Differences in baseline SBP, maximum fall in SBP, maximum rise in HR, autonomic dysfunction score, peak blood glucose concentration, gastric emptying T50 and iAUCs for BP and HR between 3 and 12 months were analysed with paired t tests. Prevalence values for postprandial hypotension, orthostatic hypotension and autonomic dysfunction were compared between 3 and 12 months after ICU discharge with the McNemar exact test. The relationships between postprandial hypotension at 3 months and quality of life, falls, hospitalisation and mortality in the year after ICU discharge were assessed with logistic regression; these results are presented as relative risks (RRs) and 95% CIs. The difference in EQ-5D-5L VAS scores was assessed with the Mann–Whitney test and presented as the Hodges–Lehmann median difference and 95% CI. All analyses were performed using SPSS 24.0 (IBM Corporation, Armonk, NY USA). A P value < 0.05 was considered statistically significant. All physiological data are presented only for the participants attending the study visit at 12 months with no imputation for missing data. Data regarding quality of life, falls, and health care resource use are presented for the whole longitudinal study cohort of 35 patients.

Results

Of the original cohort of 35 patients, 13 (37%) participants did not attend the 12-month follow-up (Figure 1). All participants who were alive but could not return in person at 12 months were willing to complete questionnaires by telephone. Characteristics of the 22 participants who were studied at 12 months are provided in Table 1. Characteristics of the whole cohort of 35 participants are provided in the Online Appendix3 (Table S1). The participants’ physiological data at 3 months after ICU discharge have previously been published 13  and these results are not repeated in this article other than in comparison with the data obtained at 12 months (Table 2).

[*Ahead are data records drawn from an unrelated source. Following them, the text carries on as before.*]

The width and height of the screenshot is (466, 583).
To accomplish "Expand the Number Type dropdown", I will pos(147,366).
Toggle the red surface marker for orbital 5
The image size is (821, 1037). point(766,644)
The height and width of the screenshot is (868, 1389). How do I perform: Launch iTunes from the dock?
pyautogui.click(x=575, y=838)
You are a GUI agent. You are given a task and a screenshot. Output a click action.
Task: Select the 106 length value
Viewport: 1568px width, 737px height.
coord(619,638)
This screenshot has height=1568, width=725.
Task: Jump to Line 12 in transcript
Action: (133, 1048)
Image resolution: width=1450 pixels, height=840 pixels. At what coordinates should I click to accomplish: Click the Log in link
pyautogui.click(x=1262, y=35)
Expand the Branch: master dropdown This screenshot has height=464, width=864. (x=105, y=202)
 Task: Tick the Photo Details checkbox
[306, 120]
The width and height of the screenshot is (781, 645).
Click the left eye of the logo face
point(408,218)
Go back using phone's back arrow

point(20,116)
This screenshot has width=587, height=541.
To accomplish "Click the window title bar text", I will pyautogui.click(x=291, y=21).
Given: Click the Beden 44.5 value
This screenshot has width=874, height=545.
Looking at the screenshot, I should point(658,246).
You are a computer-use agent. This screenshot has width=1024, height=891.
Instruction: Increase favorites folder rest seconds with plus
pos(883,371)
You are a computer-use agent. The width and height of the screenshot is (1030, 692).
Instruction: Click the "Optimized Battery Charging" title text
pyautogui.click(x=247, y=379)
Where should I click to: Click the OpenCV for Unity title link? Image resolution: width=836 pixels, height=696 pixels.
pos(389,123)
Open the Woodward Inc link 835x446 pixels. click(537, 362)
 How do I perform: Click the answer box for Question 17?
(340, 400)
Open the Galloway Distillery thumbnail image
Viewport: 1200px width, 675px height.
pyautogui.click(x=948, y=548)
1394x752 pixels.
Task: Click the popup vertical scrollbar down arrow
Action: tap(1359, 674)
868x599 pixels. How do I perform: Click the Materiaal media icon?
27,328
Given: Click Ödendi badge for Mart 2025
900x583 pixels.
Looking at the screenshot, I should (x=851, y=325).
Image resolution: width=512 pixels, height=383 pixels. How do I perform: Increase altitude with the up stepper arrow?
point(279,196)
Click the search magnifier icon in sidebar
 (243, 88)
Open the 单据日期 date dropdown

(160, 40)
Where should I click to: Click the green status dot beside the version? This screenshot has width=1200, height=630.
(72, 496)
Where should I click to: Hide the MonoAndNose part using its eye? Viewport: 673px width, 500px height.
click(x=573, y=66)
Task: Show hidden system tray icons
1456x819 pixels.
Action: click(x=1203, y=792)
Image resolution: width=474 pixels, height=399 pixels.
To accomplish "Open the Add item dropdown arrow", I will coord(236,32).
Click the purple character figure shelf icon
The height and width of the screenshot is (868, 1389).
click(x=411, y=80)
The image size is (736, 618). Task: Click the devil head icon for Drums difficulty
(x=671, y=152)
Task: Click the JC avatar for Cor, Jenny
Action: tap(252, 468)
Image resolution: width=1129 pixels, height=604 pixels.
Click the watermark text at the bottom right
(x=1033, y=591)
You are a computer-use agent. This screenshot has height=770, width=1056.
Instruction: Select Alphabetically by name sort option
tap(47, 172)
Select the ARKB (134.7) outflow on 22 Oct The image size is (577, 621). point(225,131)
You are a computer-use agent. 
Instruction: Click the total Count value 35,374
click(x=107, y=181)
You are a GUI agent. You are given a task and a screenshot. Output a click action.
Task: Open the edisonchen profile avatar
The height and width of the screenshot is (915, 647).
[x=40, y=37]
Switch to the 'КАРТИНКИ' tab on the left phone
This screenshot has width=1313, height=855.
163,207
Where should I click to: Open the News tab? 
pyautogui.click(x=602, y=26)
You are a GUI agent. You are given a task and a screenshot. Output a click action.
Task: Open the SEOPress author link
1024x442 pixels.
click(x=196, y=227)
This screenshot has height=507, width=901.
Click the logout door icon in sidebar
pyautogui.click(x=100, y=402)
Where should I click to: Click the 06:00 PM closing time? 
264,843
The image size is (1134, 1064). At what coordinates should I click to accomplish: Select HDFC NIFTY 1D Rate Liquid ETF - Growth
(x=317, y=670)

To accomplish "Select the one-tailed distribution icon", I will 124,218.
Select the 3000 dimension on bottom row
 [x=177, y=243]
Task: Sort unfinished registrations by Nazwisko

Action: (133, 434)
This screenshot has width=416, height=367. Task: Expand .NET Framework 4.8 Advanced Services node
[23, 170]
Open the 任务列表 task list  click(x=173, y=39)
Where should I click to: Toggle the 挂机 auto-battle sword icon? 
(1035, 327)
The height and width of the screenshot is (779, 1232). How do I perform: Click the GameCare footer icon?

Baseline seated BP measurements were unavailable for one participant. As this participant completed all other aspects of the study, their data were included for analysis of gastric emptying and autonomic dysfunction, but not for assessment of postprandial hypotension. This participant did not have postprandial hypotension at 3 months after ICU discharge.
 

Primary outcome

Postprandial hypotension

Changes in SBP, DBP and HR during the 4 hours after ingestion of the glucose drink are presented (Figure 2 and Online Appendix 3, Table S2). Two of the 21 participants studied (10%; 95% CI, 1–30%) had postprandial hypotension at 12 months, neither of whom reported symptoms in the 12 months since ICU discharge. Neither of these participants had a history of diabetes or elevated blood glucose concentrations during the study days that would indicate diabetes. One of these participants also had postprandial hypotension at 3 months and was taking stable doses of medications for hypertension (angiotensin-converting enzyme inhibitor and β-blocker).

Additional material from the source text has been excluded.